La faute, une fois de plus, aux journalistes ? En 1994, dans « Un temps de chien » [5], Edwy Plenel [6], alors rédacteur en chef du journal Le Monde et aujourd’hui président du site d’information MediaPart, récusait déjà cette interprétation, défendant « l’information dissidente » et « une politique de la morale », relançant le débat sur le rôle des journalistes — et des intellectuels — dans la société.
Philippe Sollers, qui était alors « éditorialiste associé » du Monde et qui puise souvent la matière de ses romans dans le monde contemporain (dans La fête à Venise le narrateur ne s’appelle pas par hasard Froissart, du nom du chroniqueur du Moyen-Âge [7]), défendait le livre de Plenel et, quelques années plus tard, plaidait pour un « pluralisme médiatique ». À relire d’urgence [8].

*


L’envers du pouvoir

Il est étrange que les romanciers français se soient pour la plupart endormis.

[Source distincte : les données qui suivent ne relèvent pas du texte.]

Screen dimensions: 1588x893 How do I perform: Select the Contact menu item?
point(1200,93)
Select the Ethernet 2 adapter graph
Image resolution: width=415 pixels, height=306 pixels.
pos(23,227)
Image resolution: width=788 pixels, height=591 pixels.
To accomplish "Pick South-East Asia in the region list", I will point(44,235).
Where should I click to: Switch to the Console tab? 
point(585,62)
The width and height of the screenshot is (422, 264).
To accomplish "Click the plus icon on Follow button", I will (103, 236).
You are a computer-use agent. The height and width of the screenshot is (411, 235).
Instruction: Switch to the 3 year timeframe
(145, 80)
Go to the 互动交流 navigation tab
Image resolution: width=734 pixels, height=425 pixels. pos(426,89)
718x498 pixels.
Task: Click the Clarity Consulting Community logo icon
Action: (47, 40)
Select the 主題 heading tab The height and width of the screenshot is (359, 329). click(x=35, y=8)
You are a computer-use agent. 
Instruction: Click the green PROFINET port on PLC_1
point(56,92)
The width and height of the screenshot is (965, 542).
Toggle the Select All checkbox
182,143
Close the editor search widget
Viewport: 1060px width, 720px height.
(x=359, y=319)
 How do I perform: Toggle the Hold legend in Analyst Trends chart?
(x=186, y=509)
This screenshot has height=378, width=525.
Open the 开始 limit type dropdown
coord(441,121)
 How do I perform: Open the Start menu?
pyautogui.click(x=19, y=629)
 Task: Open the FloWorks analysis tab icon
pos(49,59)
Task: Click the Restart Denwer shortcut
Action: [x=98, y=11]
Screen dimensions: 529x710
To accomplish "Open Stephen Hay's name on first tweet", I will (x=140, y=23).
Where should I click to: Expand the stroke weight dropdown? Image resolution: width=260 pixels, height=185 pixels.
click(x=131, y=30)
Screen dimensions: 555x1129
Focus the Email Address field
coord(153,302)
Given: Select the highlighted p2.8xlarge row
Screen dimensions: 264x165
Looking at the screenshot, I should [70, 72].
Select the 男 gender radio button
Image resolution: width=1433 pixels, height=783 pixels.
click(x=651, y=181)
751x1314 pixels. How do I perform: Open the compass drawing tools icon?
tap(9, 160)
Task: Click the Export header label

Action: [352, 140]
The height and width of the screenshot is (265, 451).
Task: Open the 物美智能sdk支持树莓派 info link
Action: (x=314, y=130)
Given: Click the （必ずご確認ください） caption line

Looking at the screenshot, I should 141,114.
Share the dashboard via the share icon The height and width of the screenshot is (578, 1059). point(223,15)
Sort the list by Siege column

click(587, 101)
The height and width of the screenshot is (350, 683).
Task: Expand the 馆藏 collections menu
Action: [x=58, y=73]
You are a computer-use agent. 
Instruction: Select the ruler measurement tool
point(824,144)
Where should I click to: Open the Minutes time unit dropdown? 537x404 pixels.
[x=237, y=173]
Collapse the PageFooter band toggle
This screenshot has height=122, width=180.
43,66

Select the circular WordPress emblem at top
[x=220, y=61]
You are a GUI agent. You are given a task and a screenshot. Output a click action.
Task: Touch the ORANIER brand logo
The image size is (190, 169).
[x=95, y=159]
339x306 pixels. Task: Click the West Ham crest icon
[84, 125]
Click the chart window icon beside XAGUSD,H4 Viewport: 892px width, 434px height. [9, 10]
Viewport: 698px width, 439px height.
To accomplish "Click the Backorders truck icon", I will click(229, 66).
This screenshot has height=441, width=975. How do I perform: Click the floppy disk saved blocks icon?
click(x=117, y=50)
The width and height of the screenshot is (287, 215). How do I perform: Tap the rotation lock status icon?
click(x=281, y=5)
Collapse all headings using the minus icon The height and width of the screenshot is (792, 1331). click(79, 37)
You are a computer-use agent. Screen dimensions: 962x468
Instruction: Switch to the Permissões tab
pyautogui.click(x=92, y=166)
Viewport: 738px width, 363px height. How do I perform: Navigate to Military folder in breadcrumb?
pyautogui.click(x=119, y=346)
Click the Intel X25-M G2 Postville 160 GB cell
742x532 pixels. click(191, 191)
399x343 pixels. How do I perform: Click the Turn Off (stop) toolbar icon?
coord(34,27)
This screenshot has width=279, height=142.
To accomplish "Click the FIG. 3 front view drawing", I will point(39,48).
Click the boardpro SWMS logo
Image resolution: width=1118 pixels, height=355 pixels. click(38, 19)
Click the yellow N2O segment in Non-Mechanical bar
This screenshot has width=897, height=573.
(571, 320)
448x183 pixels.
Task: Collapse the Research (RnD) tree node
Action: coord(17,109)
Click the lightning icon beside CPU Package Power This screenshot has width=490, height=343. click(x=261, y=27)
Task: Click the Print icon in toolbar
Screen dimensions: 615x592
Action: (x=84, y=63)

J’en voyais un vieux, récemment à la télévision, déclarer qu’au fond tout était vrai, le réel comme l’imaginaire ; que sa biographie n’avait pas grande importance ; que l’histoire n’était en somme qu’une hypothèse parmi d’autres. Tout étant dans tout, et réciproquement, la vie serait un songe et la mort un sommeil éternel. Le sens ? Il est aléatoire, relatif, passager, inessentiel. L’histoire ? Chacun sait qu’elle a pris fin et que, par conséquent, tel ou tel épisode, même tragique, est déjà dépassé par le suivant, et ainsi de suite. La vérité ? Comme l’a dit quelqu’un, il y a longtemps, il vaut mieux s’en laver les mains.

A ce nihiliste heureux, on avait envie de recommander la lecture urgente du dernier livre d’Edwy Plenel, « Un temps de chien », suite logique d’un autre livre, « la Part d’ombre ». Honte à vous, écrivains-moutons et lecteurs passifs : c’est bel et bien un journaliste qui nous jette aujourd’hui en pleine épaisseur romanesque. Quant à vous, esprits curieux, voici un livre passionnant, magnifique, terrible, qui, en effet, renvoie à leur inanité les vrais-faux romans qu’on vous vend.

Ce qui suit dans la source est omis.